Resistant organisms emerge as a result of natural selection. A principal stimulus is the mass of antibiotics used in human populations. Other factors include the use of antibiotics in agriculture, incomplete treatment of some infections, and importation from abroad. BCCDC has been working with the BC College of Pharmacists to track outpatient consumption of antibiotics and has completed a comparison of BC with European jurisdictions that have similar tracking capability.[1,2] The overall rate of antibiotic use among outpatients in British Columbia has slowly declined from 18.5 to 15.9 defined daily doses per 1000 inhabitant-days between 1996 and 2003. This means that on average, 1.6% of British Columbians are consuming antibiotics on any given day.
BC consumed 18% more antibiotics per capita than Denmark during 2003 and more than other countries with established programs to track and control consumption.[1,3] Moreover, BC consumes proportionately far more in the way of newer and more expensive classes of antibiotics (six times the consumption of fluoroquinolones when compared with Denmark). Figure 1 illustrates the 55% growth in fluoroquinolone and 155% growth in new macrolide (azithromycin and clarithromycin) consumption in BC between 1996 and 2003.
Rates of resistance to fluoroquinolones are increasing among a number of bacterial species in BC (Figure 2) and among pneumococci nationally. Macrolide resistance in pneumococci is becoming a concern in Canada and may be selected for by broad use of longer-acting newer macrolides.[4-6]
What can we do about it?
European jurisdictions and the province of Alberta have put together concerted efforts to reduce overuse of antimicrobials. These programs involve:
• Education for patients and the public explaining that certain infections do not require antibiotics.
• Reinforcement of basic infection control practices in the community such as hand washing.
• Reinforcement among physicians that many classes of infection do not require antibiotics to resolve and that first line (e.g., simple beta-lactam) antibiotics are an appropriate first step in managing many community-acquired infections.
• Incentives for physicians in the form of continuing education credits for participating in educationally focused audits of prescribing practices for antibiotics.
In the coming months, it will be important that we BC physicians contribute our ideas and energy to strategies that reduce overuse of antibiotics, especially of newer classes. The problem can now be identified, measured, and tracked so that it is possible to determine if our efforts are working. In the near future, we will either manage to arrest the emergence of resistant organisms or be forced to cope with fewer options in treating infectious diseases.
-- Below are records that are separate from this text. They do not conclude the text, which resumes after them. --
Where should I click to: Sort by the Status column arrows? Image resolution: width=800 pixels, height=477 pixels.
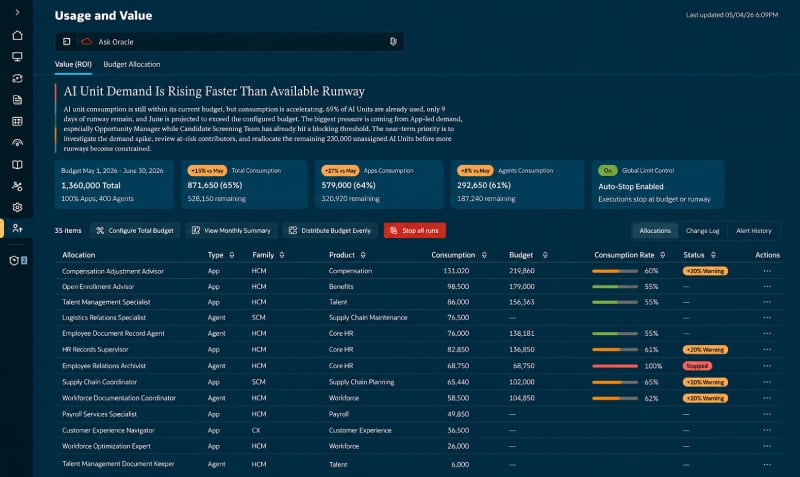pos(713,255)

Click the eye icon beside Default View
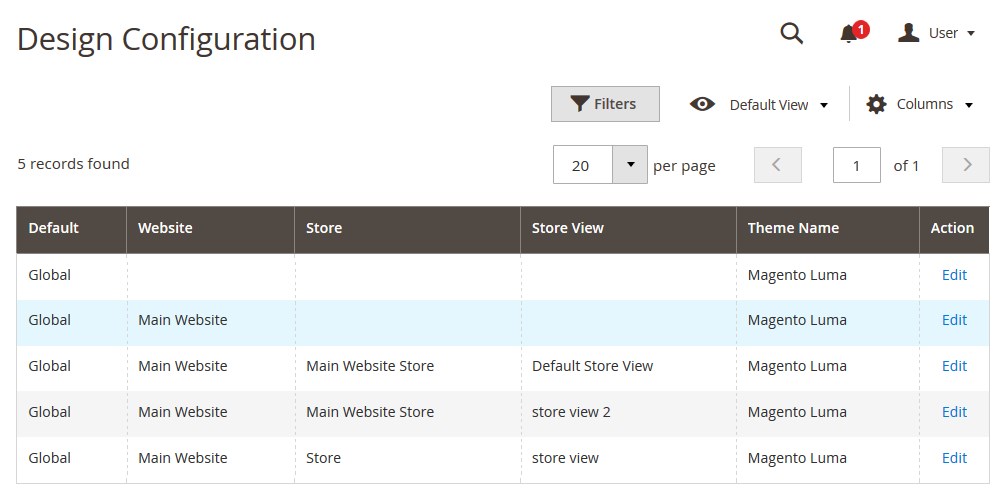click(702, 104)
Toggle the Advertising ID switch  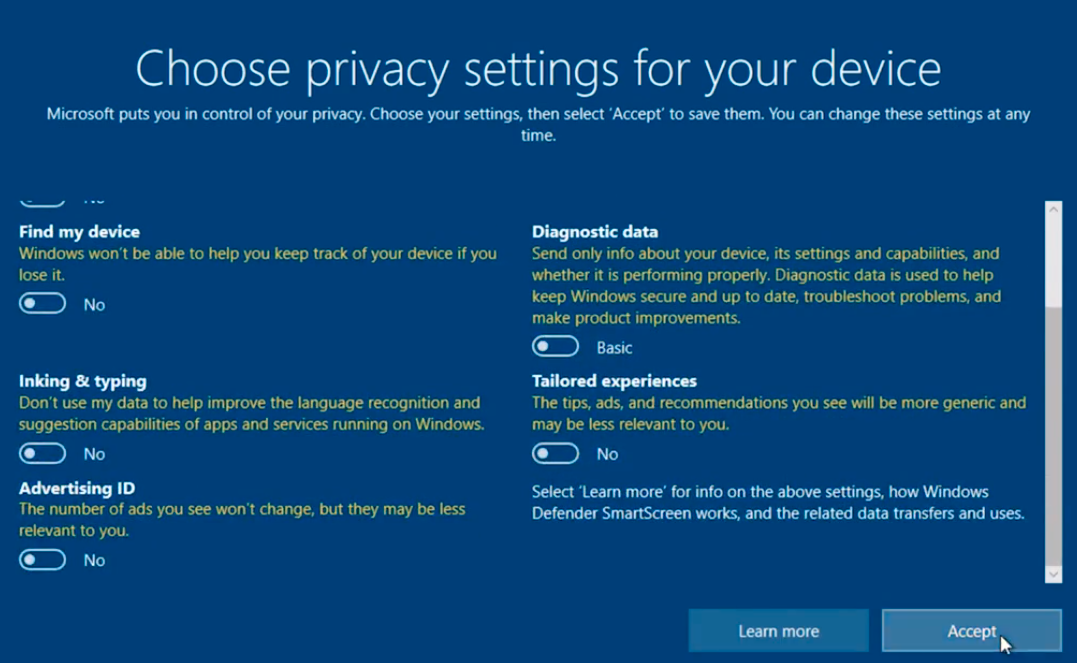click(x=42, y=560)
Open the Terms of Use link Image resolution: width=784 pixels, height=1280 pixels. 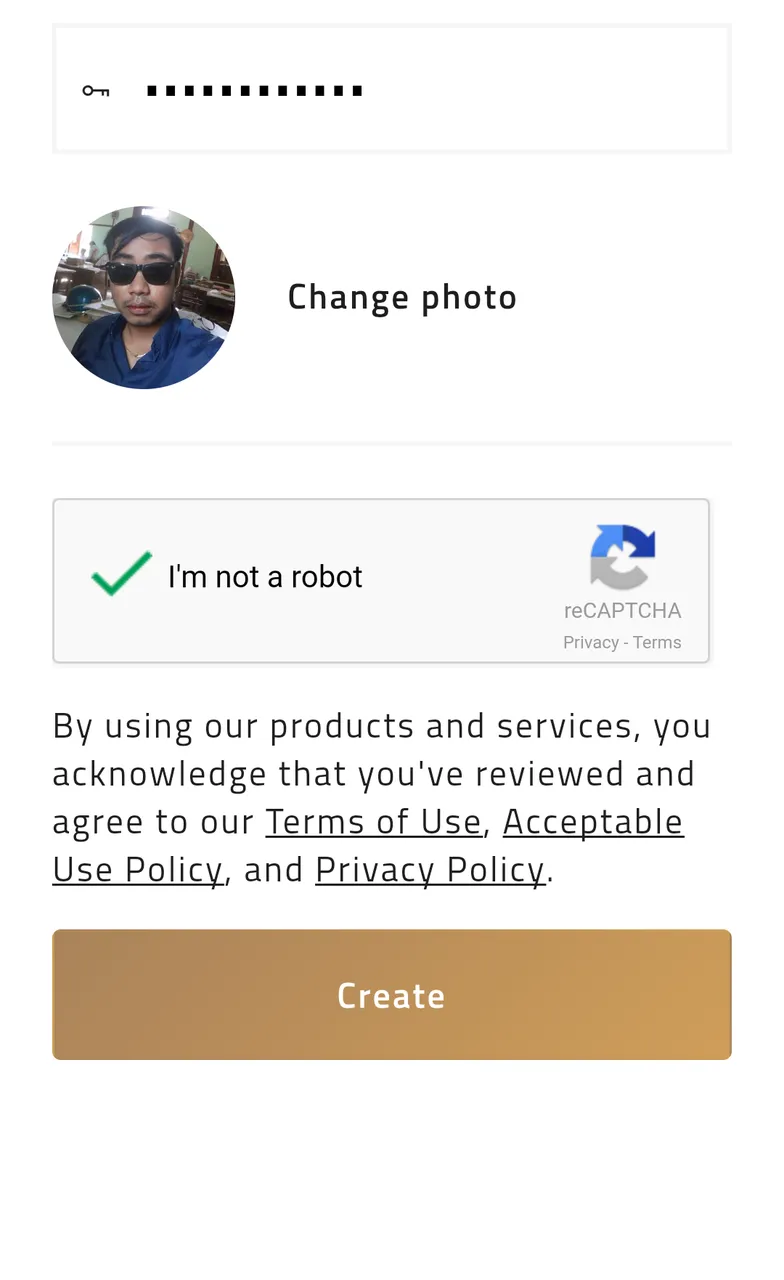(x=374, y=822)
As physicians in this area, we may well wish to pay heed to the old Buddhist tenet that, “We create our own reality.”
—David M. Patrick, MD
—Fawziah Marra, PharmD
—Joan Tomblin, MD
—Mei Chong, MSc
—Aleina Tweed, MSc
1. Patrick DM, Marra F, Hutchinson J, et al. Per capita antibiotic consumption: How does a North American jurisdiction compare with Europe? Clin Infect Dis. 2004:39:11-17. PubMed Abstract
2. Hutchinson JM, Patrick DM, Marra F. Measurement of antibiotic consumption: A practical guide to the use of the Anatomical Therapeutic Chemical classification and Defined Daily Dose system methodology in Canada. Can J Inf Dis and Med Mic 2004:15:29-35.
3. DANMAP 2003—Use of antimicrobial agents and occurrence of antimicrobial resistance in bacteria from food animals, foods, and humans in Denmark. ISSN 1600-2032. Available at www.dfvf.dk/Default.asp?ID=8590 (accessed 5 October 2004).
4. Canadian Bacterial Surveillance Network, 15 April 2004. Available at http://microbiology.mtsinai.on.ca/data/sp/sp_2003.shtml#figure5 (accessed 1 September 2004).
5. Davidson RJ, Chan CCK, Doern G, et al. Macrolide-resistant Streptococcus pneumoniae in Canada: Correlation with azithromycin use. 13th European Congress of Clinical Microbiology and Infectious Diseases, Glasgow, UK, 10–13 May 2003. Abstract #P1031.
6. Pong-Porter S, Green K, McGeer A, et al. On behalf of the Canadian Bacterial Diseases Network. Antibiotic resistance trends in Canadian strains of Streptococcus pneumoniae. 13th European Congress of Clinical Microbiology and Infectious Diseases, Glasgow, UK, 10-13 May 2003. Abstract #P1447.